Step 5: Verify mode matches device requirement

Most standards-compliant PDs accept both Mode A and Mode B power, but some passive PoE devices are wired for one mode only. If your injector uses Mode B and your device expects Mode A power, the device will not power on even though the injector is "working." Match the mode to the device or use a 4-pair injector that delivers on all pairs.

Switch vs Injector: Test Differences

The biggest practical difference: switches have rich per-port telemetry, while injectors are mostly black boxes with LEDs.
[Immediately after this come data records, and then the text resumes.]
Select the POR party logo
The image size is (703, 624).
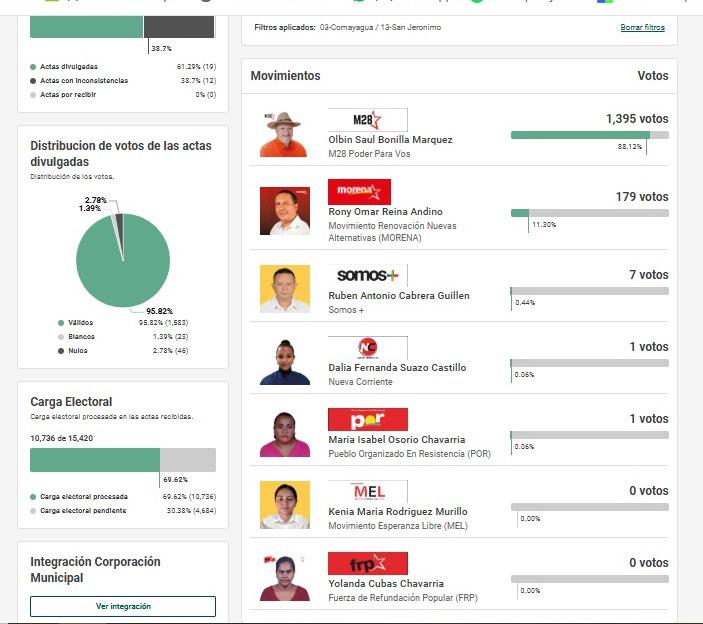click(x=367, y=420)
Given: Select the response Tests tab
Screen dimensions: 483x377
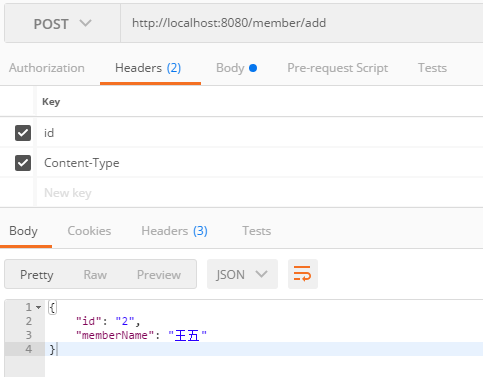Looking at the screenshot, I should [256, 231].
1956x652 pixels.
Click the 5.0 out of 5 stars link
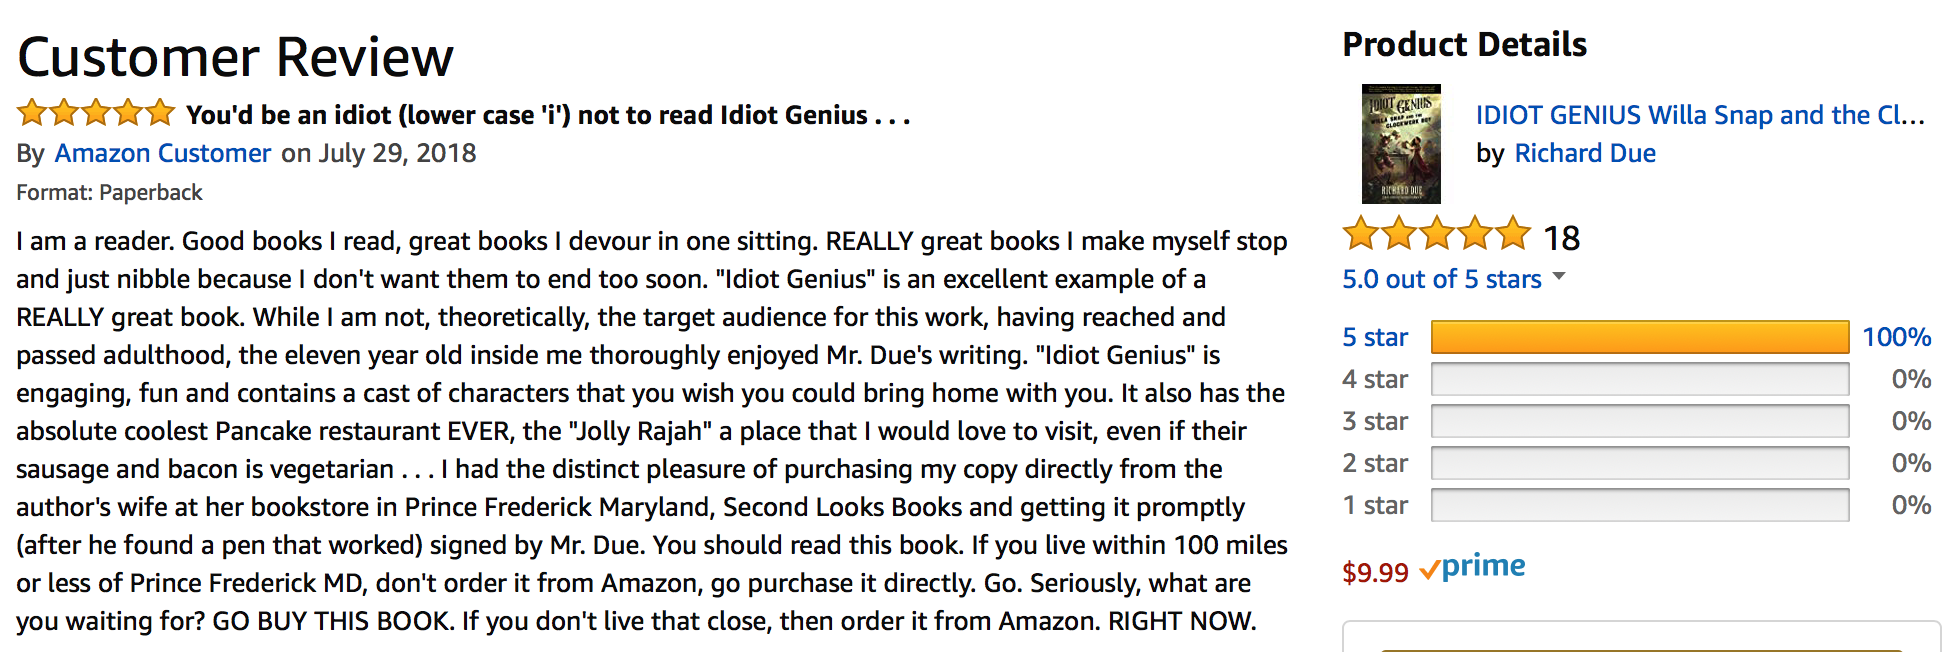click(x=1441, y=279)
For an injector, the PoE tester is the primary diagnostic instrument because the injector itself reports very little.

Common Failures by Source Type

Switch port failures

• Per-port configuration limiting class below device requirement
• Switch budget exhaustion shedding the port
• Firmware-introduced PoE bugs after an update
• Aging power supply unable to maintain voltage under full PoE load
• Per-port priority causing shedding under stress

Injector failures

• AC adapter undersized for multi-port injector total load
• Mode mismatch (Mode B injector with Mode A-only passive PD)
• Data port and PoE port swapped at install
• Injector not actually powered (the LED turned out to be the link LED, not power)
• Single-cable patch where data passes through but power is not enabled

Tools for PoE Source Verification

For the broader testing context, see the complete PoE testing guide and how to test PoE.

Documentation per Source

For each PoE source on a site, document:

• Source type (switch port or injector)
• Make, model, and firmware/revision
• Mode of operation (Mode A, Mode B, or 4-pair)
• Maximum class supported and configured
• Voltage and wattage delivered (tester verified)
• Connected device and its expected class
• Any warnings about mode incompatibility with passive PDs

This documentation is useful when troubleshooting future failures, planning upgrades, or onboarding new technicians who need to understand the PoE topology of an existing site.